Toxins from plastic waste bioaccumulate in the fish we eat
It is well documented that sea creatures are eating plastic in the ocean. Many people have seen news stories about plastic being found in the stomachs of whales, sea turtles, fish, shellfish and many other animals in our ocean. When plastic is ingested by sea animals, it enters the food chain, and we are at the top of the food web.
Bioaccumulation is the process by which toxins accumulate or build up in an organism faster than they can be broken down.
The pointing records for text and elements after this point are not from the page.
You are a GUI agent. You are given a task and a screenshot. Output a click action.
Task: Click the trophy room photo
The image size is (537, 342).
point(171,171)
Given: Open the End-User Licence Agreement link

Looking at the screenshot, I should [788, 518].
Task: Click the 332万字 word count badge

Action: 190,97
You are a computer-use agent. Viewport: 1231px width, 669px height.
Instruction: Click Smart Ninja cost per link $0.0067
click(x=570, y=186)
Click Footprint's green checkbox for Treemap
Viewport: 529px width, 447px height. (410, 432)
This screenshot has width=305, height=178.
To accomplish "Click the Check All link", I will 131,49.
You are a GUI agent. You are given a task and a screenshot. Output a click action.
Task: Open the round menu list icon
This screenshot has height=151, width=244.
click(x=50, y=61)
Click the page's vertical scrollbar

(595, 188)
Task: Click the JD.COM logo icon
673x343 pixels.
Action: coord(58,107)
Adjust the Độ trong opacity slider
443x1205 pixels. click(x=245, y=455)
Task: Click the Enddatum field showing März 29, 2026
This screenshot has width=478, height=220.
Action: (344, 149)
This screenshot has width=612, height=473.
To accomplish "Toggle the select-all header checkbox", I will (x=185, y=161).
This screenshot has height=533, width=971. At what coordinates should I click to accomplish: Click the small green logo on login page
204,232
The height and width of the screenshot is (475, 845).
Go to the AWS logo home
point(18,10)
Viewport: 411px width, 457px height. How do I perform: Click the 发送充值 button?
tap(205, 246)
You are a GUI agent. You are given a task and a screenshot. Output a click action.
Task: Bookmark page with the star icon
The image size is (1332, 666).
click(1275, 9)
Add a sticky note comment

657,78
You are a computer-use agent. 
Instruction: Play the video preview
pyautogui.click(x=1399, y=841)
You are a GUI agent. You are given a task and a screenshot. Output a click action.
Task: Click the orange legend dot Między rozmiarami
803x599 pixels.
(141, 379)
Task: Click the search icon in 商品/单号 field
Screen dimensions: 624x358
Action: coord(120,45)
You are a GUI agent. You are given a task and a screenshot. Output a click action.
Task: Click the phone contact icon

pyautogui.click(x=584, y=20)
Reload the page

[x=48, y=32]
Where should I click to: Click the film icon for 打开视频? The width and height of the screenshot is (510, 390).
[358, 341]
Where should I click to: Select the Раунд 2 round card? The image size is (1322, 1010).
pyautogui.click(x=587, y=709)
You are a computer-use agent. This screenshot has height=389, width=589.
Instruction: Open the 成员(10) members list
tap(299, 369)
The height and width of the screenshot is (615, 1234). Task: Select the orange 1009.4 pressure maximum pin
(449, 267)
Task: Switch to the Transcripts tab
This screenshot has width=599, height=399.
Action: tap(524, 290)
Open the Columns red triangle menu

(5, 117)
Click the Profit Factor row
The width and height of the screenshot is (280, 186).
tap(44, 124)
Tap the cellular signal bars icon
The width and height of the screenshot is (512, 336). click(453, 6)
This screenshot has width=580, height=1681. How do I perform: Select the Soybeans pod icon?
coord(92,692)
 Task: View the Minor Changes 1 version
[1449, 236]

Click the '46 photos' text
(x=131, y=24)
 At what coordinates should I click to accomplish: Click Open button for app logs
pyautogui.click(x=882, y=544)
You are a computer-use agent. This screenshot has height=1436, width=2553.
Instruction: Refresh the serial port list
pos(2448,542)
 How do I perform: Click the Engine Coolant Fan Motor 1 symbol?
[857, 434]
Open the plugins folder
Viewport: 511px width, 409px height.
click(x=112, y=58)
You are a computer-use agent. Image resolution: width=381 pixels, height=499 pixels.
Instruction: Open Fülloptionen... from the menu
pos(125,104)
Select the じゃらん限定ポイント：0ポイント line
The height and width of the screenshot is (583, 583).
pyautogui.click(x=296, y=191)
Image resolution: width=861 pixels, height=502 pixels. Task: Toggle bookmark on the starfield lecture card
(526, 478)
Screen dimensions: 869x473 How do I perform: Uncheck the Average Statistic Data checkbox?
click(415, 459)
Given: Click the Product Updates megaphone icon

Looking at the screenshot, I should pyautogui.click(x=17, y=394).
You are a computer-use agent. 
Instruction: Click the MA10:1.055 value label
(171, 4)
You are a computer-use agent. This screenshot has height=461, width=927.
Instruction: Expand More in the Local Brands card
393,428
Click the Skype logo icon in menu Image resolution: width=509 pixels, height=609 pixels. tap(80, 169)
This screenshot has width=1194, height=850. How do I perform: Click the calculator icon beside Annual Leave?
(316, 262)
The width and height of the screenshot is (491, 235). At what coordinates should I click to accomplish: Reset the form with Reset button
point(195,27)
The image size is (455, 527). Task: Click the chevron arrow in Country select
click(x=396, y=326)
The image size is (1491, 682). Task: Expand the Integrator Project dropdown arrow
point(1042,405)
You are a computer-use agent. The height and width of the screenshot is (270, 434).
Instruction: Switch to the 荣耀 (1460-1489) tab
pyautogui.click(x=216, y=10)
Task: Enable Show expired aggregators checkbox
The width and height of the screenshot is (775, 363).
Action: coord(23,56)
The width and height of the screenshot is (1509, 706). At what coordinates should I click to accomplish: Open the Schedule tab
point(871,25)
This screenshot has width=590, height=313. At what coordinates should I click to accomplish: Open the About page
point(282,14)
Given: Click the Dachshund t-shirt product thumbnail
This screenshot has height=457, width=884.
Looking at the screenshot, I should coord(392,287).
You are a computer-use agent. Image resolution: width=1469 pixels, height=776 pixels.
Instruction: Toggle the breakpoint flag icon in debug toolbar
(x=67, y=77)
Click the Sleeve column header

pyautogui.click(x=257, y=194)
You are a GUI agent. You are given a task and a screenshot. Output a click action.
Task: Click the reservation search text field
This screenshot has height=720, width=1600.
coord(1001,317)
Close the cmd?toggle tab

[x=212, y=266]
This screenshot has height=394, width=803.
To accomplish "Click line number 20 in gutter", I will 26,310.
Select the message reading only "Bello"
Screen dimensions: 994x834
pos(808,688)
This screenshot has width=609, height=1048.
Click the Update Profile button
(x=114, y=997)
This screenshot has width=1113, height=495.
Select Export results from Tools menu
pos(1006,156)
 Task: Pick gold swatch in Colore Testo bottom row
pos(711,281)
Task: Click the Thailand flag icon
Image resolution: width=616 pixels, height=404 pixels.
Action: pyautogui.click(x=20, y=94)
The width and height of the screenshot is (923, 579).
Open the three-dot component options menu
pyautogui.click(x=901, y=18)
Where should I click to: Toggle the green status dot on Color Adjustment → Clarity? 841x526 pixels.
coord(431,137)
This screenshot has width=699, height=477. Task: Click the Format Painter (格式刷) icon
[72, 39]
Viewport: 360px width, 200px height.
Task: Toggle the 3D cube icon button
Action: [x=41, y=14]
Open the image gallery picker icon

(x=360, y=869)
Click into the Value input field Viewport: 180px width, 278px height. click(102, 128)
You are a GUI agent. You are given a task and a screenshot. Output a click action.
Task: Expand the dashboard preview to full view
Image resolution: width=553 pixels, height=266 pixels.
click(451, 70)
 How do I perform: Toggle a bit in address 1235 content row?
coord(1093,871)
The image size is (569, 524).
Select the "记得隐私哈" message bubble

Biomagnification is the process by which toxins build up within predators. Toxins bioaccumulate in an organism. When a predator eats a lot of that type of organism, the toxins will biomagnify up the food chain. This process continues all the way up the food chain to humans.
A big problem with plastic entering our food chain in the ocean is that plastic attracts and adsorbs toxins found in the water. When fish and seafood eat plastic, they are also ingesting these toxins, and the toxins can migrate into the flesh of the fish.
Microplastics in mussels sampled from coastal waters and supermarkets in the United Kingdom
In a study in Environmental Pollution, microplastic and other anthropogenic debris was found in 100% of the mussels sampled from 8 locations around the UK coast, as well as samples taken from supermarkets. 0.7 to 2.9 items/g (1.1 to 6.4 items/mussel) were found in the coastal samples, and the supermarket samples varied from 0.9 items/g to 1.4 items/g.
Testing conducted on 136 samples found that 50% of the debris was microplastic, while 37% was made up of rayon and cotton fibres.